I will say that if one more person tells me that I should try exercising I'm going to exercise my fist through their fucking face though (I am doing SOME exercising, for what it's worth).
But uhhh...

I guess as for the game itself

It's still alive. As much as this post and pausing the billing and everything feels like admitting defeat (to me), that isn't really the case (or so I tell myself). I do still get small bits of work done on good days.

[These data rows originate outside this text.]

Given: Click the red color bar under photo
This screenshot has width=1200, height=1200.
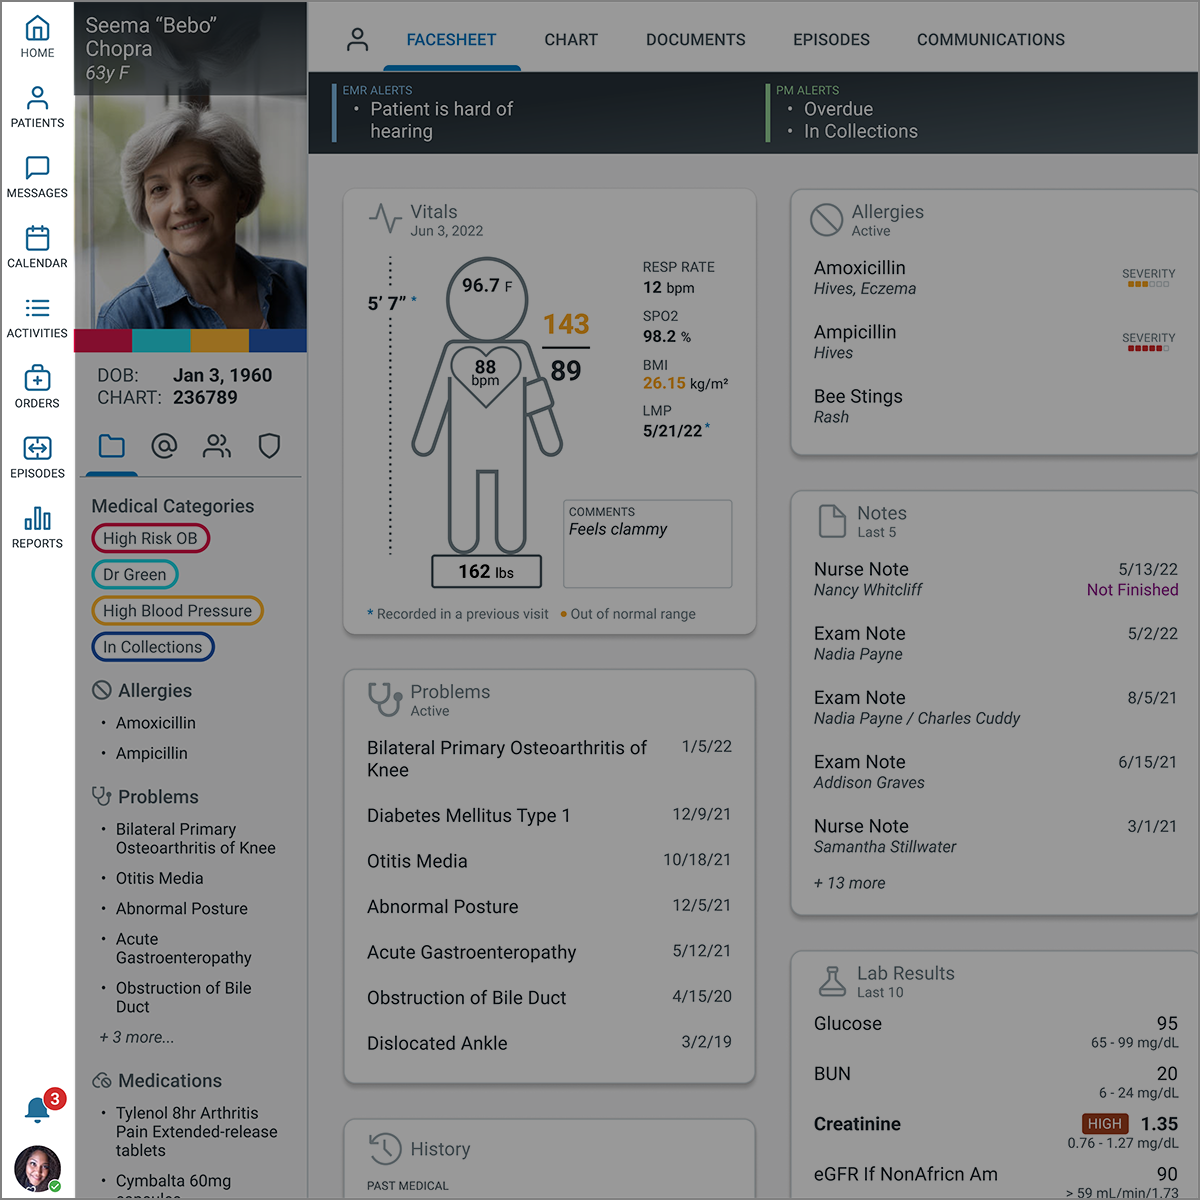Looking at the screenshot, I should tap(103, 341).
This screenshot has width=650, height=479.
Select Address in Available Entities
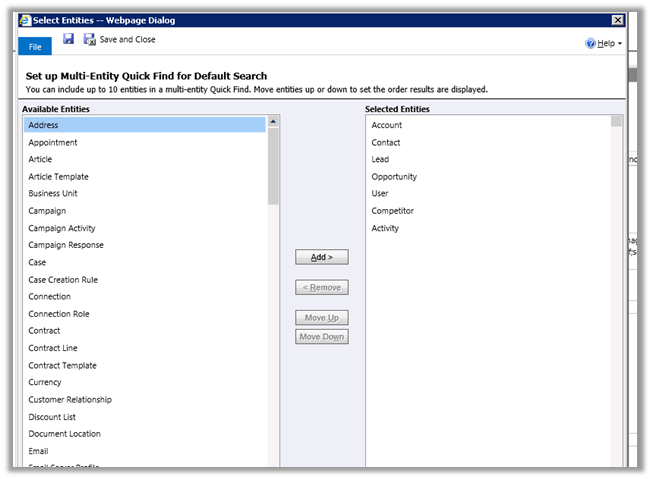click(44, 125)
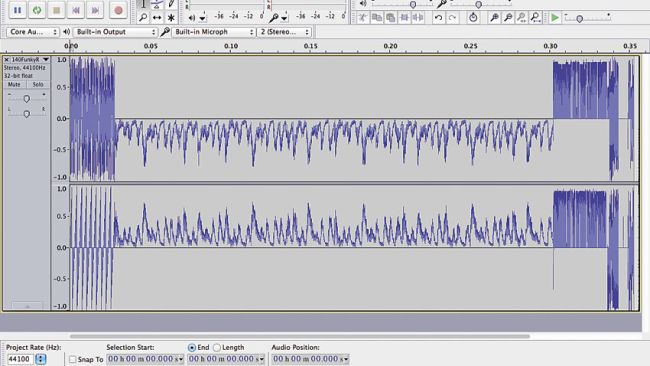
Task: Select the Time Shift tool
Action: 157,17
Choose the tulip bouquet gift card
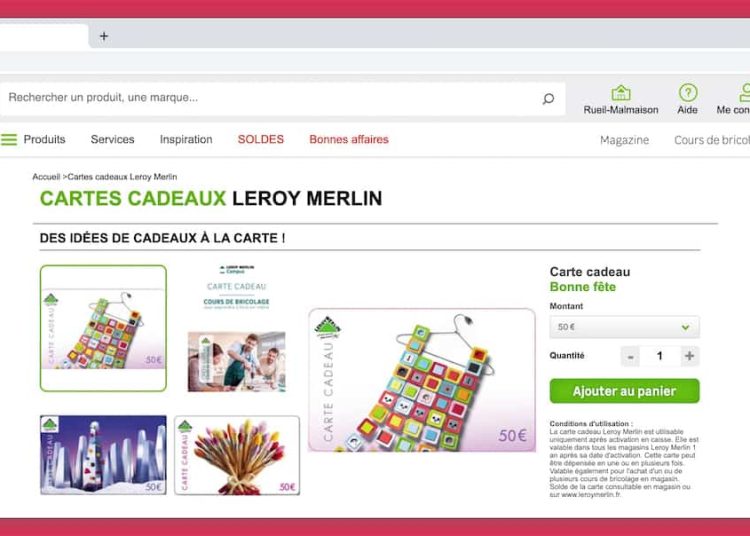This screenshot has width=750, height=536. point(237,455)
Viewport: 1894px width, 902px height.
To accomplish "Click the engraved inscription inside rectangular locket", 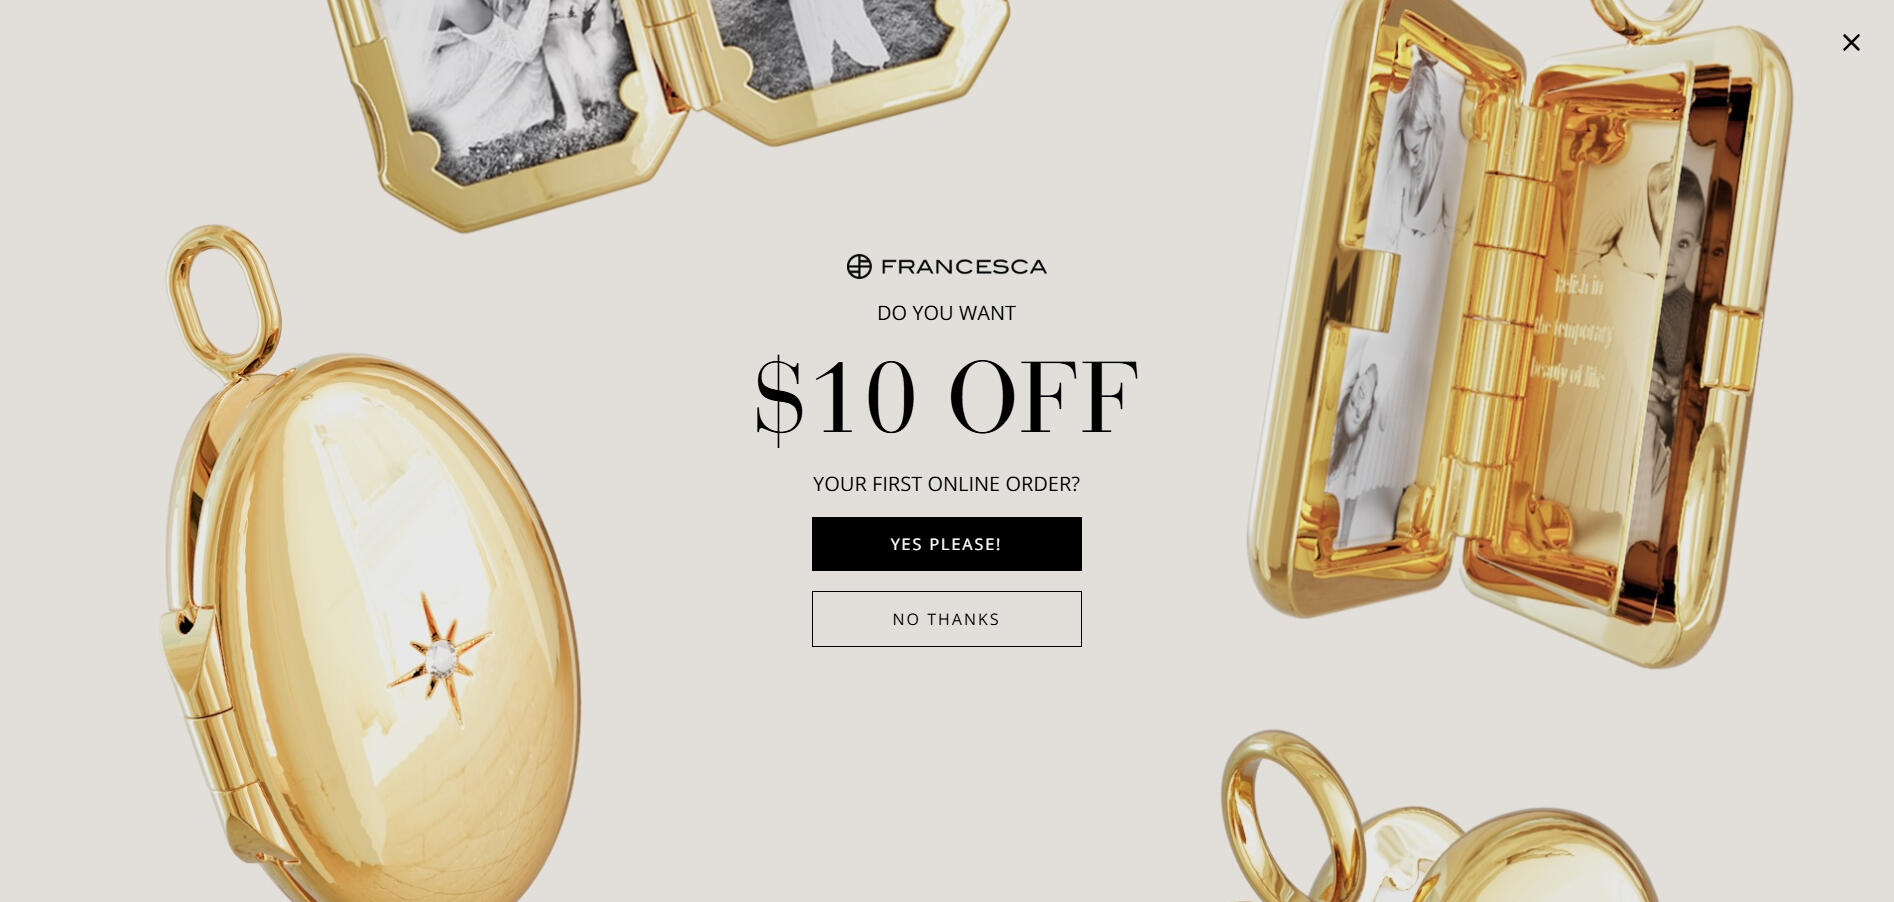I will (1572, 331).
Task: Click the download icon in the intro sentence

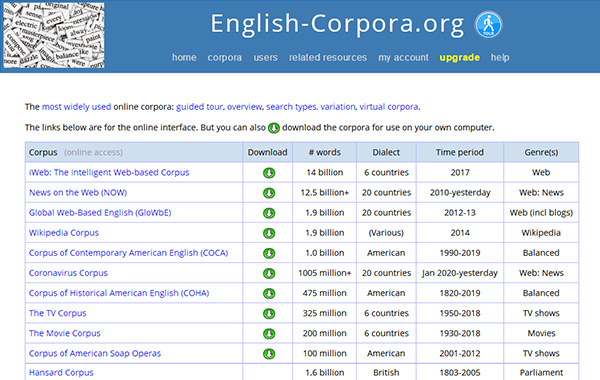Action: click(x=274, y=128)
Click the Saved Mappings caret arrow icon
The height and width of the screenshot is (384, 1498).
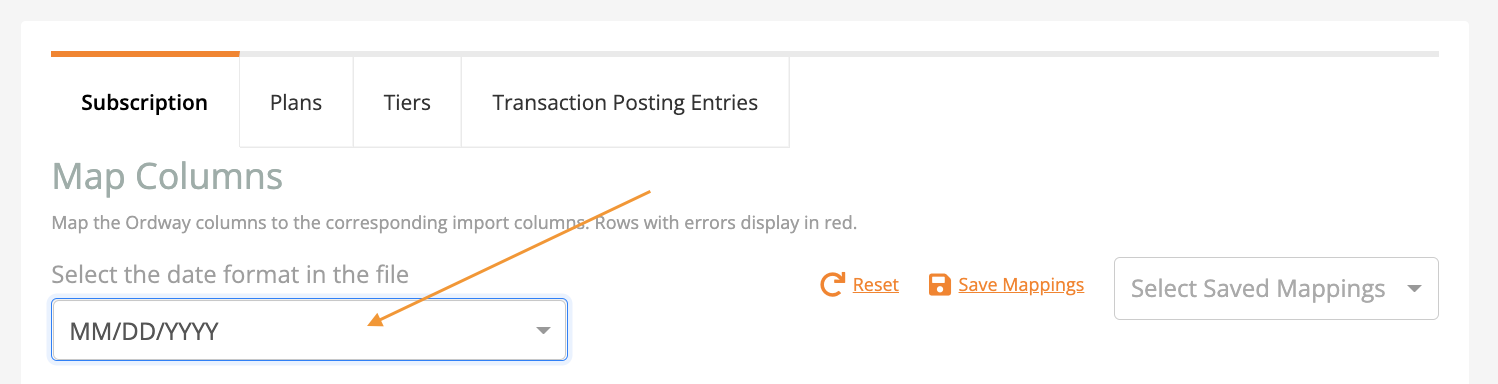click(x=1414, y=289)
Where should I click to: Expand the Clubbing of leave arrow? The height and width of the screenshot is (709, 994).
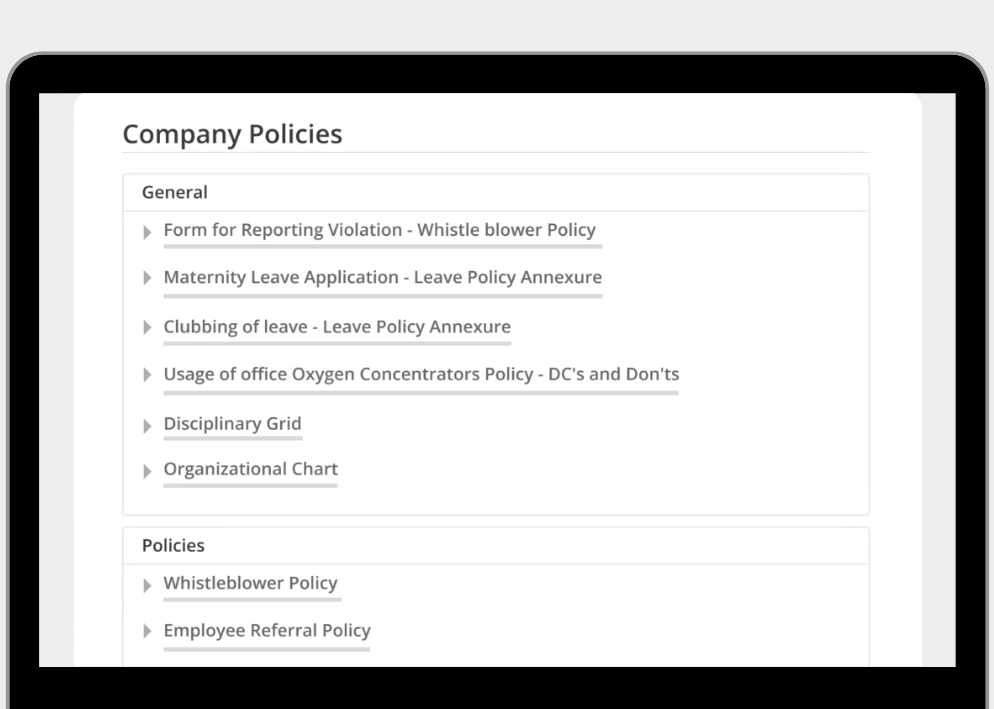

It just doesn't feel like nearly enough, especially because the most important thing I'm supposed to be working on (writing scenes) is significantly harder to accomplish through exhausted brain fog than bug fixing or other programming bits.
The closest things to positives that I have to say here I guess are:
  • I've done significant amounts of planning for how I want to structure the content in the Witch's update
  • I've gotten a good number of bug fix/engine improvement things done
So uh, look forward to that hopefully soonish, I guess? I really, REALLY want to get better soon.
Until then, thanks for your patience I suppose. I'm still very much PHYSICALLY present, and will happily talk to people who have questions or whatever when I'm not passed out in bed or attempting to extract answers out of healthcare employees.